- Title: Al-Nassābah (lit. 'The Genealogist')

Personal life
- Born: 788 CE/172 AH Medina, Abbasid Caliphate
- Died: 870 CE/256 AH Mecca, Abbasid Caliphate
- Era: Islamic Golden Age (Abbasid era)
- Region: Abbasid Caliphate
- Main interest(s): History, Genealogy, Poetry
- Occupation: Arab historian

Religious life
- Religion: Islam
- Creed: Sunni

= Al-Zubayr ibn Bakkar =

Arab Historian and genealogist of Abbasid era (788–870)

Al-Zubayr ibn Bakkār ((788-870 CE / 172–256 AH), a descendant of al-Zubayr ibn al-ʻAwwām, was a leading Arab Muslim historian and genealogist of the Arabs, particularly the Hijaz region. He composed a number of works on genealogy that made him a standing authority on the subject of the genealogies of the Quraysh tribe. Ibn Hajar al-Asqalani regarded him as the most reliable authority on Qurayshite genealogy.

(Instruction A):
Can you copy, word for word, the part of the Al-Zubayr ibn Bakkar text starting with "- Title: Al-Nassābah" and going on through "Age (Abbasid era)"?

(Extracted data):

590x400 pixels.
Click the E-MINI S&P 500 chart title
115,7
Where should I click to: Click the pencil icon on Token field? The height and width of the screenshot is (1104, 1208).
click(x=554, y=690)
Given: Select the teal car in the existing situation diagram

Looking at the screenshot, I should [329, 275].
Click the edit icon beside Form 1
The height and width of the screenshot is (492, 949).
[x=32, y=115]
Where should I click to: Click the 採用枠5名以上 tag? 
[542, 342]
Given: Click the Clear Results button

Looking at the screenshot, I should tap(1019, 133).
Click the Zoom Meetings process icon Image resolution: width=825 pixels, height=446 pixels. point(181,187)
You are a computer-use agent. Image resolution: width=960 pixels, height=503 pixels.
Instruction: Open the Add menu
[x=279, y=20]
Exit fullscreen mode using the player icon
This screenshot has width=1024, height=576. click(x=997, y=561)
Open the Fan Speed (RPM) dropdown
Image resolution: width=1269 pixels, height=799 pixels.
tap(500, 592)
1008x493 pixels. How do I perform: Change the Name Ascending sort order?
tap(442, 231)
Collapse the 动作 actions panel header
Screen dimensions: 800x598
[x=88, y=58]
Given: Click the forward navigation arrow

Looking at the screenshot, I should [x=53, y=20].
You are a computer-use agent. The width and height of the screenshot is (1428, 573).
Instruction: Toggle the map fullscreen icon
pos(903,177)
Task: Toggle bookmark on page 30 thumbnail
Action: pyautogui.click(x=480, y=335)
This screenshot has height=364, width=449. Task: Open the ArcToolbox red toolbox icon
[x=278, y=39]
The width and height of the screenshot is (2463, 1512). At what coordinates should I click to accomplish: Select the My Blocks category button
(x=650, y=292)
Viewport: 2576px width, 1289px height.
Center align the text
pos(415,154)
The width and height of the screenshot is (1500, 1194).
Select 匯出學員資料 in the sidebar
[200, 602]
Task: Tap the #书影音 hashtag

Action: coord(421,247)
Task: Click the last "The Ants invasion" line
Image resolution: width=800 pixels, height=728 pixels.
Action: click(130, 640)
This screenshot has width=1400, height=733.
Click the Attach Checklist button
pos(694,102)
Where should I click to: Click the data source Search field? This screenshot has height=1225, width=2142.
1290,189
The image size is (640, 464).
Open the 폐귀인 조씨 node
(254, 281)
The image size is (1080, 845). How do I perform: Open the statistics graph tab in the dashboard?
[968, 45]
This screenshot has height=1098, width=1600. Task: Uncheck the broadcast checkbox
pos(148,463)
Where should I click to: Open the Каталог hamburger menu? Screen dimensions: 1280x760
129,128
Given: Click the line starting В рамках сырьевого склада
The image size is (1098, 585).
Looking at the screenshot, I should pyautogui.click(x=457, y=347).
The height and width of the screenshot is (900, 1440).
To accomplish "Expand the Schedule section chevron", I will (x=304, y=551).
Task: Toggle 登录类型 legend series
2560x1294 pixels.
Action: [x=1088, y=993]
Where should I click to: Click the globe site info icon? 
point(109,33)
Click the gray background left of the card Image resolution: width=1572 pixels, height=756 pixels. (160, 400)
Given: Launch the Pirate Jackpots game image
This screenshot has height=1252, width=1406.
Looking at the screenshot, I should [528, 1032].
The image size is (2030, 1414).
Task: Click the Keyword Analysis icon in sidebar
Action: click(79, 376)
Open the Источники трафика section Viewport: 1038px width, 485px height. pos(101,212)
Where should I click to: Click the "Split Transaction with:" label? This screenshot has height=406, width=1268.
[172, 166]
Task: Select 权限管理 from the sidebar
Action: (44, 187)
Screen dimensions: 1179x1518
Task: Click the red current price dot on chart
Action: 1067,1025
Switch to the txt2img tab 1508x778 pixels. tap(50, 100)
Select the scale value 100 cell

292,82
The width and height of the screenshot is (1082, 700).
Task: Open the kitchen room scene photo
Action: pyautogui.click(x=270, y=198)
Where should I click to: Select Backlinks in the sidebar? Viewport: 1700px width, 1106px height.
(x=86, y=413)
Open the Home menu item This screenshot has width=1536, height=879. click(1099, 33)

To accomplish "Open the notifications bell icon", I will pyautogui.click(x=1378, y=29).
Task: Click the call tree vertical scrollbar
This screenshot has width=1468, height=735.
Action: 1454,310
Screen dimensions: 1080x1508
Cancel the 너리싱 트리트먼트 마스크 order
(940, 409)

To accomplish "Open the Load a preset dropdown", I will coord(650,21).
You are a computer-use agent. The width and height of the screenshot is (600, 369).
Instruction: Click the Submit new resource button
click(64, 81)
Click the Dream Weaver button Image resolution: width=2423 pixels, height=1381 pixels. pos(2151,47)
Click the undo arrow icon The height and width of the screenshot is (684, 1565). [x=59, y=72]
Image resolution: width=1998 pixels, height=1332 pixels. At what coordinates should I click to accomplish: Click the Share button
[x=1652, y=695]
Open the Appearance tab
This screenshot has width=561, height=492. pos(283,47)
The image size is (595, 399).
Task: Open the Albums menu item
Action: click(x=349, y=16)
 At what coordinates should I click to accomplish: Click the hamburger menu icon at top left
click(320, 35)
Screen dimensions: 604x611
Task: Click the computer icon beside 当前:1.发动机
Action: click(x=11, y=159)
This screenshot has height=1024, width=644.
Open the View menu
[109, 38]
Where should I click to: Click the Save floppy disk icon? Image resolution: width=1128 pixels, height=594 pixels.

(Instruction B):
How many lines of the records contain the string "will", with case counting? Give only the number.

(Worked answer A):
- Title: Al-Nassābah (lit. 'The Genealogist')

Personal life
- Born: 788 CE/172 AH Medina, Abbasid Caliphate
- Died: 870 CE/256 AH Mecca, Abbasid Caliphate
- Era: Islamic Golden Age (Abbasid era)

(Worked answer B):
3